▸ GOAL OF THE EXERCISE: In the records below, some lines hold the word "Selection". Copy each of those lines.

▸ GIVEN ENTRIES:

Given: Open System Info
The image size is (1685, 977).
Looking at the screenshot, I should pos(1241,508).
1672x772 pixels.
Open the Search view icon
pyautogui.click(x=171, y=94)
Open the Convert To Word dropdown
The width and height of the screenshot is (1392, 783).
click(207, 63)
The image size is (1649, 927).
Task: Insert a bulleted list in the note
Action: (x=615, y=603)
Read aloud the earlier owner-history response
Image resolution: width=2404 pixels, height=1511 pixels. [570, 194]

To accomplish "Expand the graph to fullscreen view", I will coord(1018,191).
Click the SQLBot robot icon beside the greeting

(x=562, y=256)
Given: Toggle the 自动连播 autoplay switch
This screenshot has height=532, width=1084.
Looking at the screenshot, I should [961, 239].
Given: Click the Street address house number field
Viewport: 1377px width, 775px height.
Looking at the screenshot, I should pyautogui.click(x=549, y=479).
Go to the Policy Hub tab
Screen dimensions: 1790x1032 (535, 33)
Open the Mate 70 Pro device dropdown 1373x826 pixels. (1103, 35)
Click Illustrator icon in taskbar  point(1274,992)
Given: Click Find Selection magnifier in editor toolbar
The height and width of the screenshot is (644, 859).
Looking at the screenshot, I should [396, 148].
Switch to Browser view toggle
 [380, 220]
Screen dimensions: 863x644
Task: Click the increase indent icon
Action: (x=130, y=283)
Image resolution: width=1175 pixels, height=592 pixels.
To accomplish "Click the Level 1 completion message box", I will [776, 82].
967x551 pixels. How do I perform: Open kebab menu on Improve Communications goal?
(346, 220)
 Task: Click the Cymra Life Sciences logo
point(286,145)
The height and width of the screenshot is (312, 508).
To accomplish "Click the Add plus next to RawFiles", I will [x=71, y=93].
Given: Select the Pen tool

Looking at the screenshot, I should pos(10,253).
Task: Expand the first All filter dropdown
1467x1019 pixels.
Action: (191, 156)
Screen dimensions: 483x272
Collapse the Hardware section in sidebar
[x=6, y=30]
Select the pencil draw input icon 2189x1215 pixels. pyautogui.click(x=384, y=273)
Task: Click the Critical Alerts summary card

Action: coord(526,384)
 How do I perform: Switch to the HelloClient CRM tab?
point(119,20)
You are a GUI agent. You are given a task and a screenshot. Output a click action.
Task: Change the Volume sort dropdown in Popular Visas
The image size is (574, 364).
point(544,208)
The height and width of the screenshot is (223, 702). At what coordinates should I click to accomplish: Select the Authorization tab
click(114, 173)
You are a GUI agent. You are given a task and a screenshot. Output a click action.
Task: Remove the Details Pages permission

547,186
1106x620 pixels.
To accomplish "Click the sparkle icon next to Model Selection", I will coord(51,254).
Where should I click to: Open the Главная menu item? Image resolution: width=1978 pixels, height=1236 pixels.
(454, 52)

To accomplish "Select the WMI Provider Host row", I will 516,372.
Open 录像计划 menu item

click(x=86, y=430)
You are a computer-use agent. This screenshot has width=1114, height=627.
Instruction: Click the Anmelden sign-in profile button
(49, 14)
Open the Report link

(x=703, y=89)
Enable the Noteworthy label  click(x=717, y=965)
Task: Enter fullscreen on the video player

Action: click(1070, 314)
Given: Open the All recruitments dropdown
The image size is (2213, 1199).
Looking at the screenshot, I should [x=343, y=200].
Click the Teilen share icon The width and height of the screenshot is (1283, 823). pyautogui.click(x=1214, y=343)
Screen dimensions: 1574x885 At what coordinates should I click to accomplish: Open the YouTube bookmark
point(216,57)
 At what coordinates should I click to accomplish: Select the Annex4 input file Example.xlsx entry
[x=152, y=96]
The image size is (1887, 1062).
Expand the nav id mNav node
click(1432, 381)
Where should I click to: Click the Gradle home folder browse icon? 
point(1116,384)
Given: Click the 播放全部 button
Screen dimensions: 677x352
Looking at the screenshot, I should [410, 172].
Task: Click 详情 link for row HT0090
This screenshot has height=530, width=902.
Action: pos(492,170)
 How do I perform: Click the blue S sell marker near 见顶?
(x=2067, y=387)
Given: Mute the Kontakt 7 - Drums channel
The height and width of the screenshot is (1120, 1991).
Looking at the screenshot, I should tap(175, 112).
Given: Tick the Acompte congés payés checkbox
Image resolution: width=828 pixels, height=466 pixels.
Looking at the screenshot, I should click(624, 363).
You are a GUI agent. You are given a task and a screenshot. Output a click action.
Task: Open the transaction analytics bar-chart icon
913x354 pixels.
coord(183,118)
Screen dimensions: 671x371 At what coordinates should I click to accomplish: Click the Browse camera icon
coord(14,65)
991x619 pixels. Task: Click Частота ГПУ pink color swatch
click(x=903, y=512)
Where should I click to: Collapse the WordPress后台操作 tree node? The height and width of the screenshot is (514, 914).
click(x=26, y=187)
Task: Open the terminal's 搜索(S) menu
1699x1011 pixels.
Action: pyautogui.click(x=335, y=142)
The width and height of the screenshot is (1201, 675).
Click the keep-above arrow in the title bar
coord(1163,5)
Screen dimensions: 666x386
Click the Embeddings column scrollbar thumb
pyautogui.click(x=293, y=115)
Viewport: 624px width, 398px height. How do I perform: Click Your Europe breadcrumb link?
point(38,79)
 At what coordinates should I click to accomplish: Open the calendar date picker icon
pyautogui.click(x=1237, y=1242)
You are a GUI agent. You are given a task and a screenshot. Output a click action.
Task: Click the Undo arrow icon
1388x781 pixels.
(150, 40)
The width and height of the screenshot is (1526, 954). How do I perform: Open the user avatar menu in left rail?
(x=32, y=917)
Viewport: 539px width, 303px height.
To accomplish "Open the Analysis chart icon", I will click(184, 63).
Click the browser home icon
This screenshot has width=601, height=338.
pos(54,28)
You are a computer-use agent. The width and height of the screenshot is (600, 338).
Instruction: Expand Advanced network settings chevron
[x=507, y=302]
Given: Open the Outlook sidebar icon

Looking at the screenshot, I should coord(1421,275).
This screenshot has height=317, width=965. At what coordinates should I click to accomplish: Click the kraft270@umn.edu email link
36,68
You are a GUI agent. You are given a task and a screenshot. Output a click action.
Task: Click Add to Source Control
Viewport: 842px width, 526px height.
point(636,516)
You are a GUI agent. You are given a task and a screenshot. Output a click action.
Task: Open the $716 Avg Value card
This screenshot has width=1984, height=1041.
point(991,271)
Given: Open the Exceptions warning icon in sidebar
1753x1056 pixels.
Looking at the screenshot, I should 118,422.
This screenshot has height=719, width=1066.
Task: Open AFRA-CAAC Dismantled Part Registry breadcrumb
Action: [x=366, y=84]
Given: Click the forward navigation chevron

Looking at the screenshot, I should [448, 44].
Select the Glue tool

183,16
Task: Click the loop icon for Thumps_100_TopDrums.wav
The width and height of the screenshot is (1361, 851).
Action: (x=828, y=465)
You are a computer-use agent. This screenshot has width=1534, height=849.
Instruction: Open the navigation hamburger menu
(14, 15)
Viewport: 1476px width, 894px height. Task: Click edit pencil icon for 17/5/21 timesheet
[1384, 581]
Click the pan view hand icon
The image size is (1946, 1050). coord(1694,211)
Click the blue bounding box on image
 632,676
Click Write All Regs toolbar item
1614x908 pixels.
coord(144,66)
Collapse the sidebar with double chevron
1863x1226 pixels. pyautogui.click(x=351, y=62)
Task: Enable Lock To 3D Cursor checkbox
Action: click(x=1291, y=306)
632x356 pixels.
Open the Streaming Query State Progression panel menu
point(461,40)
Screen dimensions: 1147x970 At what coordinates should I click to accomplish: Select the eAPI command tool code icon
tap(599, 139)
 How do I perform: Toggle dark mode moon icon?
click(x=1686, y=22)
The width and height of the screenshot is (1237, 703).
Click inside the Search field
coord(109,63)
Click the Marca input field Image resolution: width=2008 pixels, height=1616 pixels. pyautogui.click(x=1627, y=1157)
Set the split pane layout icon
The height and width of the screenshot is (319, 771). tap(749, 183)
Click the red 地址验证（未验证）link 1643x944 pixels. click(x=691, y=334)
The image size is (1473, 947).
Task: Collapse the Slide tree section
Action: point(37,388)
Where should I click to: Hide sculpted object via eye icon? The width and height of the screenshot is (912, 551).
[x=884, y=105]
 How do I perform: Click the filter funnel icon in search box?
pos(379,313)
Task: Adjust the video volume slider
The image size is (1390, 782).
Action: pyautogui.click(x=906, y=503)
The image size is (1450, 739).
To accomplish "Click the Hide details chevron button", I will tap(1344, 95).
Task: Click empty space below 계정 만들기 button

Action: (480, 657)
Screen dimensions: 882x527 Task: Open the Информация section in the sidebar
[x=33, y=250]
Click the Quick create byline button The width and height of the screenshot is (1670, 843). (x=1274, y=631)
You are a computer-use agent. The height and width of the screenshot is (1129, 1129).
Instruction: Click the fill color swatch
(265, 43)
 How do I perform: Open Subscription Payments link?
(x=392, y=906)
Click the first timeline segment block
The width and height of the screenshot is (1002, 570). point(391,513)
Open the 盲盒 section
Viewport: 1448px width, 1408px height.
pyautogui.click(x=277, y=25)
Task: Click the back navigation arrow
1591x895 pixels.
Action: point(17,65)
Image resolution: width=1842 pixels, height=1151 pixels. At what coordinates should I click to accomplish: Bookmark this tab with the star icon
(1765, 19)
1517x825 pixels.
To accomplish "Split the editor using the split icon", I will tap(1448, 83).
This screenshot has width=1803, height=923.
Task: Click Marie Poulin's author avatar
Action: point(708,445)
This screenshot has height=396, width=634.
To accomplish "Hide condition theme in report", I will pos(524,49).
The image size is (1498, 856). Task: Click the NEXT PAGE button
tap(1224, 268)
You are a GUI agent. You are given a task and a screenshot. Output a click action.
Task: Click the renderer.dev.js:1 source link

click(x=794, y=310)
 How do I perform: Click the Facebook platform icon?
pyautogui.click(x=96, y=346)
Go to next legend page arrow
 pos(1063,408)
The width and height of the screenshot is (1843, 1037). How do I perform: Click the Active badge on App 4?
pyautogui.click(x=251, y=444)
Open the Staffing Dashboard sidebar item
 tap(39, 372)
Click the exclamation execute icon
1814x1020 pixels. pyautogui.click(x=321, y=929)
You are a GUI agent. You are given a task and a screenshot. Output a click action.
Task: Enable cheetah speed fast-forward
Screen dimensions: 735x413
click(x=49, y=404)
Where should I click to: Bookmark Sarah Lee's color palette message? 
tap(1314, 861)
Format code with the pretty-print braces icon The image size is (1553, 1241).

▸ REPLY TO THE TASK:
Given: Click Find Selection magnifier in editor toolbar
To accomplish "Click the sparkle icon next to Model Selection", I will coord(51,254).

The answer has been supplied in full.